─── Listed records ───
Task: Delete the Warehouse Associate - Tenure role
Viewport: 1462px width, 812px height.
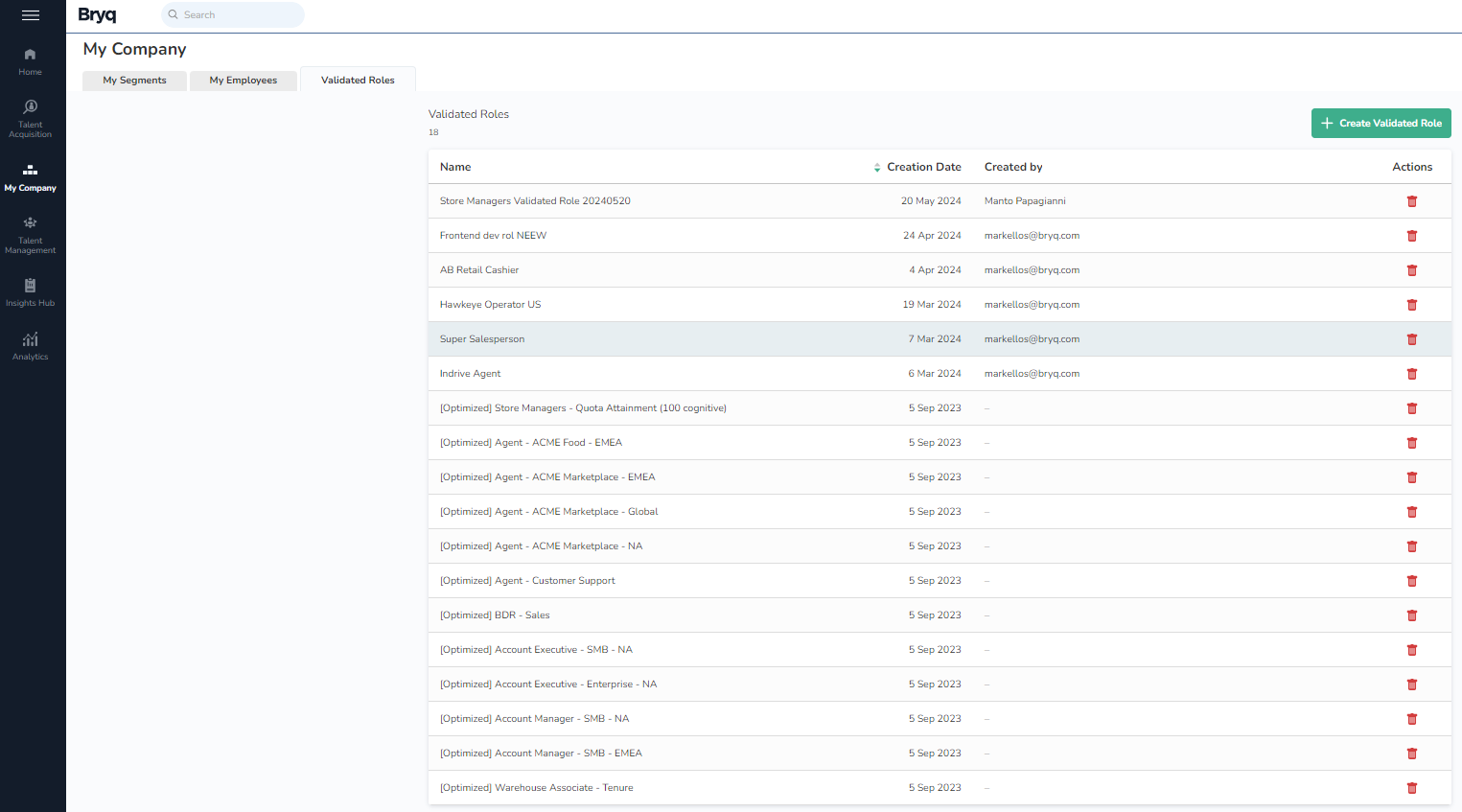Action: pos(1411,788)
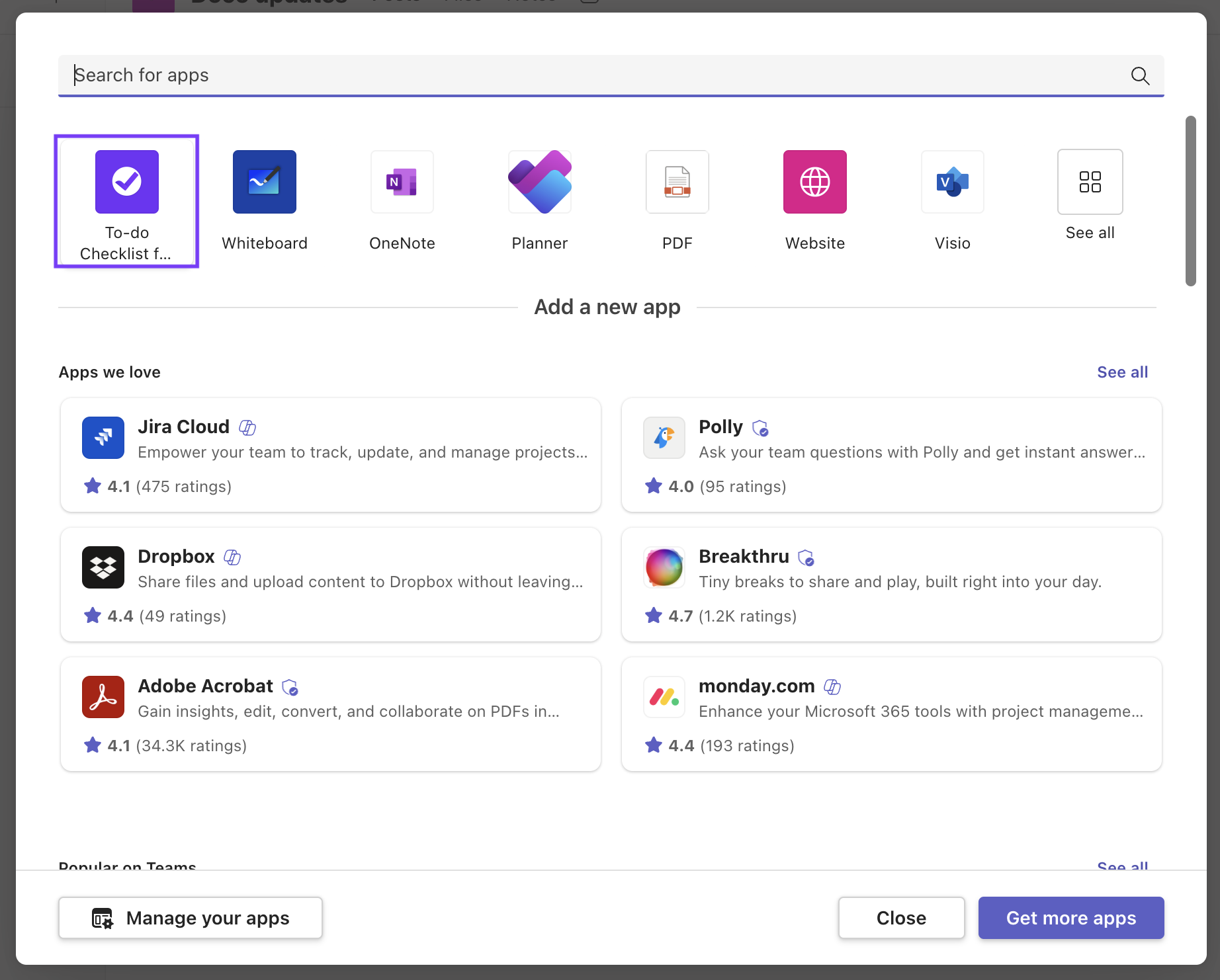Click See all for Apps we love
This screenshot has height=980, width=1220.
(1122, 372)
───
● **Assignment**
When copying the data above, repeat every word exactly and drop the pictures.

● **Output of the exercise**
Task: Delete the Warehouse Associate - Tenure role
Viewport: 1462px width, 812px height.
Action: pos(1411,788)
Click See all for Apps we love
This screenshot has height=980, width=1220.
(1122, 372)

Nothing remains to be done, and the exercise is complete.